Heuer envisions Canadian airlines using D328ecos to reach far-flung communities and to resume high-frequency flights connecting remote regions with major hubs, saying, “The D328eco, with its size, can exactly fit in that role”.
The age of the existing fleet also plays in Deutsche Aircraft’s favour. The 266 Dash 8s and ATRs now operated in Canada are 23 years old on average; many are more than 30 years old, Cirium shows.
Those aircraft are both nearing retirement age and becoming “more and more expensive for the airlines to operate”, says Heuer. “They simply will need a new, more-reliable, more-economical aircraft platform”.
What aircraft types will replace the world’s existing in-service turboprop fleet remains an open question because so few options exist.
Decades ago, numerous airframers – ATR, British Aerospace, De Havilland, Dornier, Embraer, Fairchild, Saab, Short Brothers – manufactured turboprops in the 30-plus-seat segment, but most halted production years ago as airlines shifted to regional jets.
De Havilland (with its 70-seat Dash 8-400) and ATR (with its 45-seat ATR 42 and 70-seat ATR 72) were long holdouts, but De Havilland finally halted Dash 8 output in 2022 amid the pandemic, leaving ATR the sole remaining Western producer of civilian turboprops in that class.
But more competition could be on the horizon.
De Havilland is evaluating whether to reboot Dash 8 production, saying a decision could come in 2025, and numerous start-ups are working on hybrid-electric and hydrogen-powered aircraft concepts, targeting regional aviation.
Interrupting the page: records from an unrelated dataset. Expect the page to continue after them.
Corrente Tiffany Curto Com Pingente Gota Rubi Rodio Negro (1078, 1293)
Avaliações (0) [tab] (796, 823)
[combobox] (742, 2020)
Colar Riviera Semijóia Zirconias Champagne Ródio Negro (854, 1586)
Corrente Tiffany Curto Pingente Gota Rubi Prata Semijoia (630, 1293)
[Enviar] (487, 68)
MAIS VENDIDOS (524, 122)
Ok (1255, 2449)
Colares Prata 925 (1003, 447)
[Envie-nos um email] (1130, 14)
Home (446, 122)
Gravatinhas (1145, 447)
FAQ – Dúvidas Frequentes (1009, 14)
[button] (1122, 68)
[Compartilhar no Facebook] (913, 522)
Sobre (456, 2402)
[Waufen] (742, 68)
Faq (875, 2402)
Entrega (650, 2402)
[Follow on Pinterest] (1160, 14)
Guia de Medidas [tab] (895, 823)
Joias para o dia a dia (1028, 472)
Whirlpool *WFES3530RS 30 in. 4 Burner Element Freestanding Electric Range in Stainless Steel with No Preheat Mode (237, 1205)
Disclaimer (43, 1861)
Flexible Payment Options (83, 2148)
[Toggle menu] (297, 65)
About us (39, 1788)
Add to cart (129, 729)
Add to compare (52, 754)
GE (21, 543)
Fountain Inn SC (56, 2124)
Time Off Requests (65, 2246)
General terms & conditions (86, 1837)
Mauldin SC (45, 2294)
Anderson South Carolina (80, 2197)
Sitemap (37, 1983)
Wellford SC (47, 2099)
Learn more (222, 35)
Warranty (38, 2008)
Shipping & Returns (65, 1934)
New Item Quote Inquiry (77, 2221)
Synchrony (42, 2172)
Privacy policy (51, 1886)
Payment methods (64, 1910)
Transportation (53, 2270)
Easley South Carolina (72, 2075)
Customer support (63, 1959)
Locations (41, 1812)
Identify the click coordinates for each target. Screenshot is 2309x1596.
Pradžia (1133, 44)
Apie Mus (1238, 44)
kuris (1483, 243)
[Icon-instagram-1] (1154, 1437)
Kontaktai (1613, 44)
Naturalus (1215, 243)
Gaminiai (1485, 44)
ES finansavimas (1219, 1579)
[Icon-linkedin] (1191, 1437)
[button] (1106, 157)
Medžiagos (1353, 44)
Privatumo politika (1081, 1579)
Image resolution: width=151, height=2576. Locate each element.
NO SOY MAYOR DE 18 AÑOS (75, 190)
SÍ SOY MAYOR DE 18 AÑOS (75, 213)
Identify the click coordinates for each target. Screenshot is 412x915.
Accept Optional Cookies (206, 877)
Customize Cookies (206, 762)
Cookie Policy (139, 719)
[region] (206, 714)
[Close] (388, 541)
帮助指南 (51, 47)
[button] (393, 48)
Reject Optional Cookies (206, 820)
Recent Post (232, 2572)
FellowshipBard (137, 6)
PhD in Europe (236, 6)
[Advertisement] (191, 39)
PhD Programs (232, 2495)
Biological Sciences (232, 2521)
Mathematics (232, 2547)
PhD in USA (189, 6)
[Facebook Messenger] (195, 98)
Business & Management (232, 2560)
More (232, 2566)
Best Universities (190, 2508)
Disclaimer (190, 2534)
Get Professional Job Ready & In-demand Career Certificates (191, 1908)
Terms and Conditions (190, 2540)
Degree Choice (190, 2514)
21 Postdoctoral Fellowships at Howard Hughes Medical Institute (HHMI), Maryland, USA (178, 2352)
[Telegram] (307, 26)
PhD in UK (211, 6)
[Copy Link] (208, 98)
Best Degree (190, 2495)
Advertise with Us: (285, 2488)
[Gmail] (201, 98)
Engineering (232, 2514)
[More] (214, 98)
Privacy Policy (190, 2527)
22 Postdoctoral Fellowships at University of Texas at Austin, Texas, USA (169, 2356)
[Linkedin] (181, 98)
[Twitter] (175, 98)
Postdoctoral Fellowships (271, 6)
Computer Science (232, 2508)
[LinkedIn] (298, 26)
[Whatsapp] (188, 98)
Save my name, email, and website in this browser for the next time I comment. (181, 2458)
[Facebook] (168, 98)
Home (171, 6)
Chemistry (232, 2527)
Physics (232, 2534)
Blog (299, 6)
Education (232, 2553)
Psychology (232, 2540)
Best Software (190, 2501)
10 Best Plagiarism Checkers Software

Embraer has also for years teased of introducing a new turboprop but has not committed.
Meanwhile, Deutsche Aircraft is moving forward, aiming for service entry by the fourth quarter of 2027.
At its Oberpfaffenhofen site, the company has started assembling the first of three planned flight-test D328ecos using “zero-hour wings and fuselages” – components left over from the legacy D328 programme. Modifications are required because the D328eco’s fuselage will be 2.2m longer than the original D328’s.
Deutsche Aircraft has taken letters of intent from potential customers covering possible orders for more than 30 D328ecos, with German charter airline Private Wings to be the launch customer, Heuer says. He declines to name other potential buyers.